# Passage
★ ★ ★ ★
Friday, November 20, 2015

Tomorrow I'm Dead: A true story from Cambodia's Killing Fields

Meet Bun Yom, author of the chilling memoir Tomorrow I’m Dead. The world must never forget the horrors the Khmer Rouge inflicted on the people of Cambodia, which is why his brief, gripping personal account is so important. The communist army drove everyone out of cities and villages and sent them into the countryside. Over a million souls were murdered for showing the smallest sign of education or wealth, often for no reason at all. Colored clothing was considered a sign of wealth, so all workers wore white. No one was allowed to find food on his own:

One boy said, “I am hungry. I ate a snake.”

The Khmer Rouge asked, “Where’d you get the snake?”

The kids told them where it was. The Khmer Rouge took those two kids away from our group.
★ ★ ★ ★
# Data shown
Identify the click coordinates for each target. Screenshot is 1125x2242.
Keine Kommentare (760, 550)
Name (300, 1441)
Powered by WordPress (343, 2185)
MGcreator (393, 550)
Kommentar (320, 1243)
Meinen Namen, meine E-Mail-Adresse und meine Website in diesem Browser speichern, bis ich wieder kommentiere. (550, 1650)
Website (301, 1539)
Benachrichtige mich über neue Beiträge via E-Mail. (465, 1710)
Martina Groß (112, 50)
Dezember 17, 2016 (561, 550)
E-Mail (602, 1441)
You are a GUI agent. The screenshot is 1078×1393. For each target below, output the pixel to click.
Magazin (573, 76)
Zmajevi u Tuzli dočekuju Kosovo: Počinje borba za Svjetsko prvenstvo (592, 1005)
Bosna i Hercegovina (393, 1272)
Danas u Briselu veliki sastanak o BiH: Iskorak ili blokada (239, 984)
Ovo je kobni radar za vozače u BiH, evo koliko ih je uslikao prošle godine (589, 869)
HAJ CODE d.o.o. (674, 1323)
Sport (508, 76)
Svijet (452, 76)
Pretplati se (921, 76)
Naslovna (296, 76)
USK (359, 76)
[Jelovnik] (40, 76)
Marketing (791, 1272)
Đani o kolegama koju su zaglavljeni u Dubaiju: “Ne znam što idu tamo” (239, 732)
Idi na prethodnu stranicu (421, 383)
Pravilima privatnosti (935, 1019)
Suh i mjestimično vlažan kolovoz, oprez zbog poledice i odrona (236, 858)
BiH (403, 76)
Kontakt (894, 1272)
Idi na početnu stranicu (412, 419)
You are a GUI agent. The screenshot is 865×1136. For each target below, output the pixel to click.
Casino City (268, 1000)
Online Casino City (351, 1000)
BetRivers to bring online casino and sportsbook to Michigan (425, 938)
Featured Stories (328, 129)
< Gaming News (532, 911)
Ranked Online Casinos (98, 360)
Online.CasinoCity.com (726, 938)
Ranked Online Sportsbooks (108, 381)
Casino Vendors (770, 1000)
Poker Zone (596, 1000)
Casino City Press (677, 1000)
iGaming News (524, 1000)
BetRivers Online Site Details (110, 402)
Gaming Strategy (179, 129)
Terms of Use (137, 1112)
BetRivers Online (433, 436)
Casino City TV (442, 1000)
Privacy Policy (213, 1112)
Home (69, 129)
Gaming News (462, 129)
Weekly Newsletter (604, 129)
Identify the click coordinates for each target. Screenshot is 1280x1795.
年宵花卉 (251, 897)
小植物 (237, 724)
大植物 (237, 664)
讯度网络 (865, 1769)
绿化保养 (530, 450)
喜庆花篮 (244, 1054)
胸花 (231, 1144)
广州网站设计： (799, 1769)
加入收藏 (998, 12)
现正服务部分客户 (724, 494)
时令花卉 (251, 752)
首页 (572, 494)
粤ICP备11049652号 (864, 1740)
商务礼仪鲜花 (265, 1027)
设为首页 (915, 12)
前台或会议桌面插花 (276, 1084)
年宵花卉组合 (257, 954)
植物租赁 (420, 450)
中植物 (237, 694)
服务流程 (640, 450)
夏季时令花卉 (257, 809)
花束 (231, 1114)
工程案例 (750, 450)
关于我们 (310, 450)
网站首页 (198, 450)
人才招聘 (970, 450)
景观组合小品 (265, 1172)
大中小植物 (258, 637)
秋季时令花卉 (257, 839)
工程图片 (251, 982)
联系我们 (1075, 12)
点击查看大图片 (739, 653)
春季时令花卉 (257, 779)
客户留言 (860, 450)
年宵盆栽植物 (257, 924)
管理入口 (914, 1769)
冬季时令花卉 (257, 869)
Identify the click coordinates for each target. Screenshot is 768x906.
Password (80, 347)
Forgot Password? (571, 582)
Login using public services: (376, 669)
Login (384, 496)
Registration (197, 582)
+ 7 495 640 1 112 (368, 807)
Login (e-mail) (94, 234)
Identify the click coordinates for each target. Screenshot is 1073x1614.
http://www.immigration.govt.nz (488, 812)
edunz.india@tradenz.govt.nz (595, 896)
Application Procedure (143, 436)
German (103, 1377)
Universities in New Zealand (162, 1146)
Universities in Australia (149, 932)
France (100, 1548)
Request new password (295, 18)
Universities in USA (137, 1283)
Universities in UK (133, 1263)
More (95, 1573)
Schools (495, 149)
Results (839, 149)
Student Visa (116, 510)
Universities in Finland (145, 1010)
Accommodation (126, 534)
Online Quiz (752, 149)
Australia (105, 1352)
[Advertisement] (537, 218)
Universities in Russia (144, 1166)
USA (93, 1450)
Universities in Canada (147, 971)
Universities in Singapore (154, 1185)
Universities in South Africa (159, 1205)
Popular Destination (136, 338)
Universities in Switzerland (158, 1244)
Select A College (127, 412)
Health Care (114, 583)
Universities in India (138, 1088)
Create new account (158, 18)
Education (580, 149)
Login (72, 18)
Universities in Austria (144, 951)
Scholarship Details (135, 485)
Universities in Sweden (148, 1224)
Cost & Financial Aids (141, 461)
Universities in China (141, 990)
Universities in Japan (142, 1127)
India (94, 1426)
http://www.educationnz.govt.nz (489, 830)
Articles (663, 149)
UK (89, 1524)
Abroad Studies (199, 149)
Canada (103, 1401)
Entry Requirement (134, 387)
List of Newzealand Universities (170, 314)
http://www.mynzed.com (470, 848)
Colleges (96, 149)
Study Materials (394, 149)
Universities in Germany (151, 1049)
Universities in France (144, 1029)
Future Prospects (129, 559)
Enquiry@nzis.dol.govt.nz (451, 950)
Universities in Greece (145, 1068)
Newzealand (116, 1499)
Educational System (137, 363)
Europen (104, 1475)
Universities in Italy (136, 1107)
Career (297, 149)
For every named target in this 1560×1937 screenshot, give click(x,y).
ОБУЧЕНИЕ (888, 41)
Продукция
★ ★ ★ ★
# List of tasks
[1] In two sentences, summarize the post about the Khmer Rouge memoir.
[2] Carry on the post about the Khmer Rouge memoir from its final sentence.
The records were drawn from a separate source.

# Responses
[1] The post introduces Bun Yom and his memoir Tomorrow I'm Dead, an account of the horrors the Khmer Rouge inflicted on Cambodia, where the communist army forced people into the countryside and murdered over a million for the smallest sign of education or wealth. Workers wore white because colored clothing was considered a sign of wealth, and no one was allowed to find food on his own, as an excerpt about a hungry boy who ate a snake shows.

[2]
The next morning, after I had worked for a while, I asked the Khmer Rouge if I could go pee—I wanted to eat some more meat. When I ran down there, I saw the snake was gone, but the two kids’ bodies were there, with their throats cut. I ran back to work and told my crew what I had seen. After that, I kept thinking, How can I get food?

Bun Yom not only survived the four-year catastrophe (1975-1979). After reaching a Thai refugee camp, he repeatedly led “Cambodian Freedom Army” forces of up to 300 men back into Cambodia to rescue people still trapped there as recently as 1983. He was more interested in getting Khmer Rouge to surrender than he was in killing them:

We took their green uniforms, put them in a pile, and burned them in front of their faces. We gave them good food and new clothes.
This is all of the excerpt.